I often feel more like a painter than a poet. I see what’s horribly and beautifully in front of my eyes—only peripherally visible to passersby—and try to frame those images with colors sometimes bolder than real (sometimes black and white), with a composition that leads an audience in time through a narrative, and with discernible brushstrokes proving that some one, at least, has noticed.
After twenty years in Asia, fifteen in Indonesia, I remain an outsider, but a loving one—working hard in my personal and professional life never to be or even seem imperial, but well aware that I will always have feet the size of Gulliver’s. Such tensions and paradoxes are part of Indonesia in particular, and one of the reasons it fascinates me so. This is a deeply religious nation, but its roots are in the soil of an animistic archipelago.
For a Muslim back from Mecca to consult a dukun, a shaman, is no surprise; for a village’s most respected Christian convert to describe how his father turned into a snake to attack his enemies presents no contradiction; for a Jakarta street singer to wear an Osama bin Laden tee shirt and a New York Yankees cap distresses no one.
Indonesia has no monopoly on paradox of course, but it has helped me live at ease with the beautiful contradictions elsewhere in Asia: A Beijing retiree demonstrates the immortality of classical poetry by writing it in water on a sidewalk; a Chinese painter explains how freedom in art and perhaps in politics derives from rigor and discipline.
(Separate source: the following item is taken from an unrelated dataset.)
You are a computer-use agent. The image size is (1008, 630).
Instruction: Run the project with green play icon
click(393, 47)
My poems are, many of them, political poems. Somehow, the acceptance of paradox in the East contrasts with the practice of hypocrisy in the West.
I live in Asia because I love it and I love my Indonesian partner, but I can’t forget that I cannot live in the United States because our twenty-year relationship is of no matter under American law. It’s hard enough for a Muslim Indonesian male to travel to America on a tourist visa; to live with his partner in the States is quite impossible. I’m one more refugee among the hundreds of thousands America gives birth to and ignores. It’s an ultimate hypocrisy.
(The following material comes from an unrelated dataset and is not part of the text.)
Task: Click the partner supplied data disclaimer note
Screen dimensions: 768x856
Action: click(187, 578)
This ultimate paradox, the cohabitation of life and death, is solved no where on earth, but in this ring of fire, it burns so dramatically and so frequently, that a poet can be forgiven for believing that he has come to accept the fragility of his own life on a planet so powerfully spirited amidst a universe so wonderfully incomprehensible. What is dead? What is alive? Maybe the questions, though unanswerable, are irrelevant. Maybe poetry defies the questions. Here, in this volume, Rimbaud lives and disappears, as he does in his own oeuvre. Park rangers with whom I supped on the coast of Java one night are swept in and out to sea by a tsunami the following week. A colleague opens a beer at a Bali bar I have haunted for years and is blown to smithereens by a terrorist’s bomb. Earthquakes. Mudslides. Volcanoes. Imagination must give way to inspiration.
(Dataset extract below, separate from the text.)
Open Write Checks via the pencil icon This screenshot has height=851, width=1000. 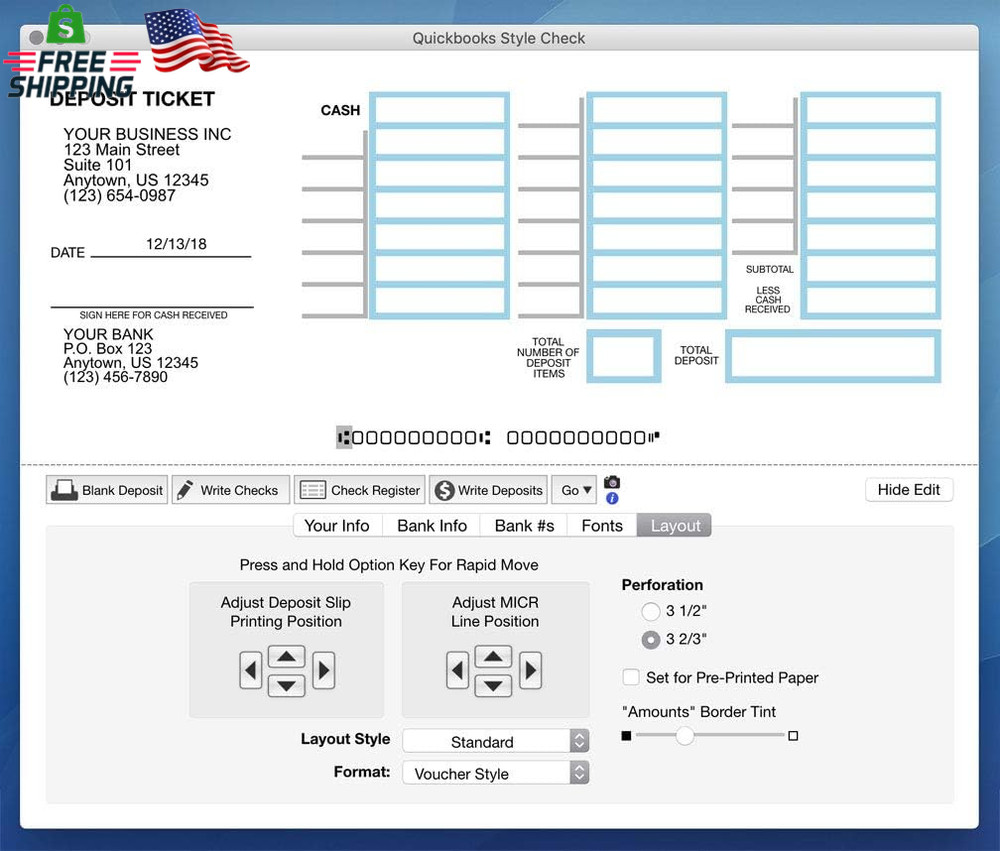click(186, 490)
Writing a poem is a strangely selfless act, I think. Although the motivation for starting a poem is often a deeply personal feeling of loss or pain or confusion or joy that must be expressed, the poem will make its own demands on the poet. The poem wants clarity; the poem wants beauty; the poem wants to become a medium through which one individual experience can be communicated over miles and years to be felt by unknown “generations.” And so the poet must come to care more about the poem than about the intimate emotion that gave it inspiration. In this way, poetry heals--not by disremembering, but rather by revising memory into a palpable presence. One that can be shared. Poetry immortalizes.